EXCERPTED TEXT:
□ □ □

PF - Module Overview
Poetic Forms: Ballad, Lyric, and Pastoral Poetry
Introduction
Poetry is an art form that is capable of creating powerful images with simple words and often offers to its reader an escape from the routines of life by creating new worlds through literature. Poetry is very much alive today in various forms, and many people do not realize that the songs we often listen to regularly are forms of poetry set to music with multiple types of rhyme and rhythm. In the Poetic Forms module, you will learn the various methods that artists use in order to create poetry and music in order to tell a story or create a different world for listeners and readers. The musical texts created appear in the forms of ballad, lyric, and pastoral poetry, and you will learn the characteristics of each poem type in order to analyze examples of each poetic form. You will then have the opportunity to craft your own poetic music. Finally, you will learn to combine descriptive and narrative writing to enhance your personal, narrative essays.
Essential Questions
-
- Can I analyze a poem in order to determine the theme or main idea of the poem?

□ □ □

TASK A:
Check three statements against the module overview on poetic forms. For each, answer yes or no and quote the exact words from the overview that decide it.
(i) The module covers ballad, lyric, and pastoral poetry.
(ii) Most people recognize that the songs they listen to are forms of poetry.
(iii) The module teaches students to combine descriptive and narrative writing.
TASK B: Extract every line of the records below and reproduce each one without changes. Leave the pictures out of your answer.
The poetic forms text and the records that follow have no connection to each other.

□ □ □

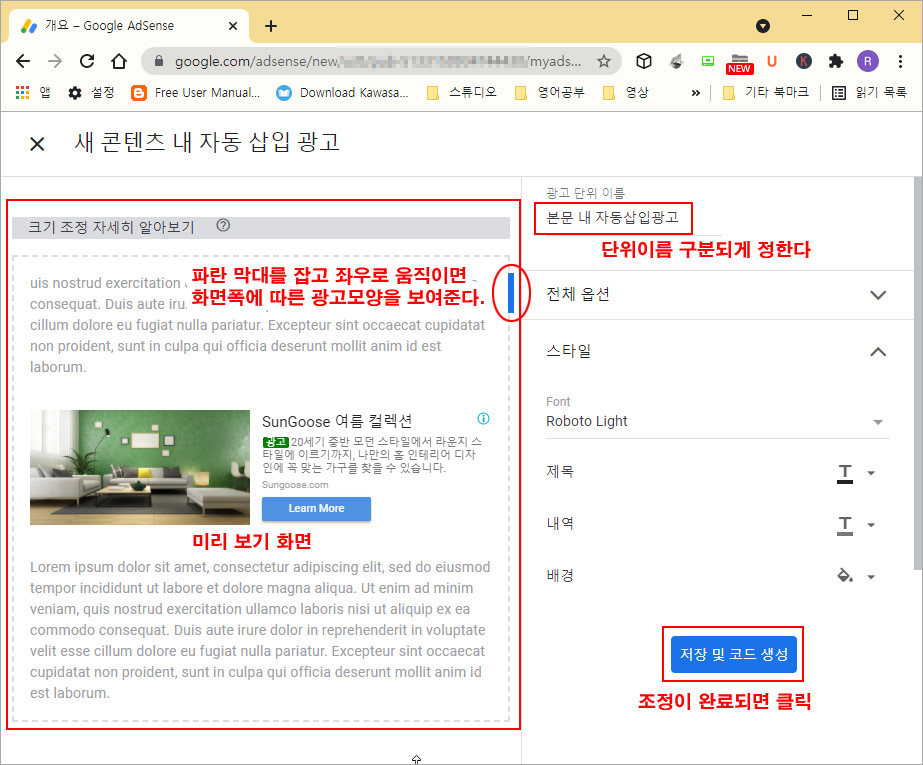Open the Chrome extensions puzzle icon
This screenshot has width=923, height=765.
[x=835, y=60]
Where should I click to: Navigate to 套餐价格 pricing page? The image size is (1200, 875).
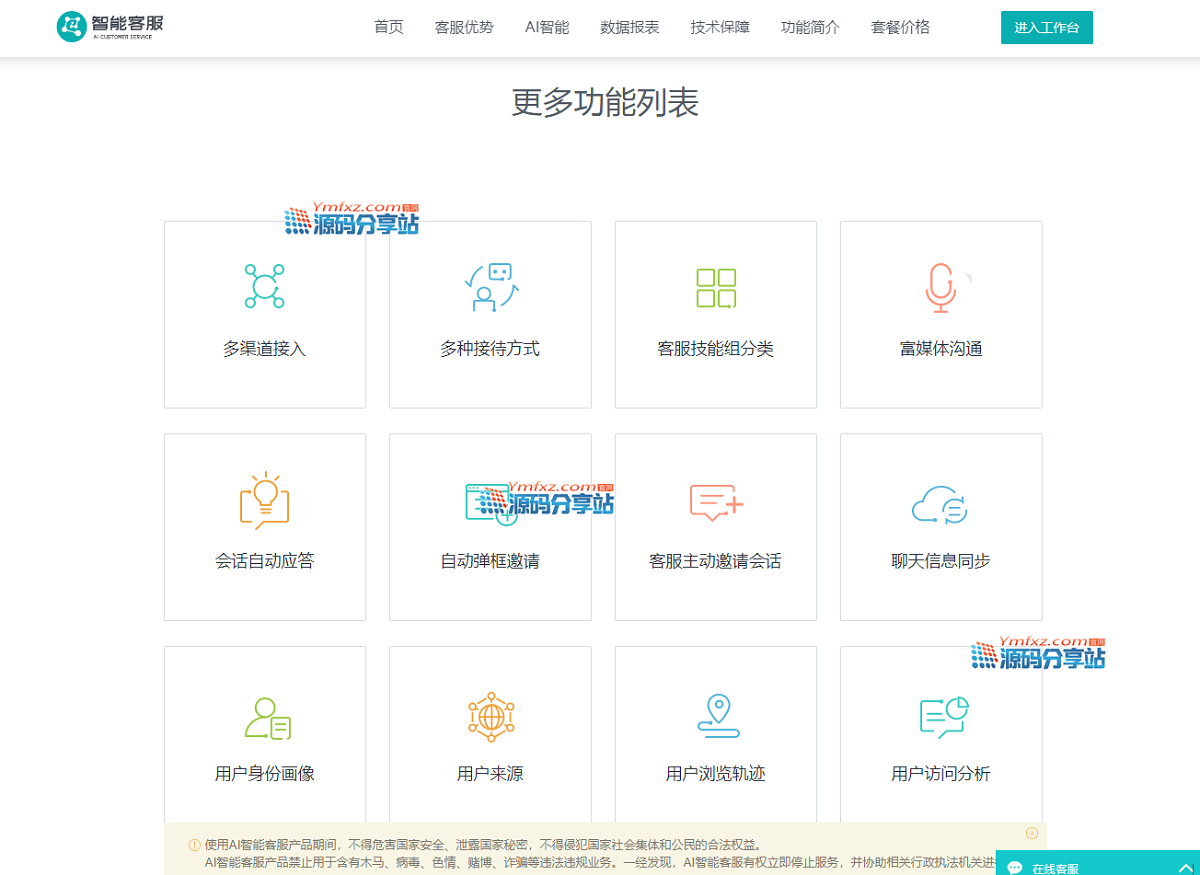pyautogui.click(x=900, y=27)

□ □ □

EXERCISE SOLUTION A:
(i) Yes: "The musical texts created appear in the forms of ballad, lyric, and pastoral poetry"
(ii) No: "many people do not realize that the songs we often listen to regularly are forms of poetry set to music"
(iii) Yes: "Finally, you will learn to combine descriptive and narrative writing to enhance your personal, narrative essays."

EXERCISE SOLUTION B:
Open the Chrome extensions puzzle icon
This screenshot has width=923, height=765.
[x=835, y=60]
Where should I click to: Navigate to 套餐价格 pricing page? The image size is (1200, 875).
pyautogui.click(x=900, y=27)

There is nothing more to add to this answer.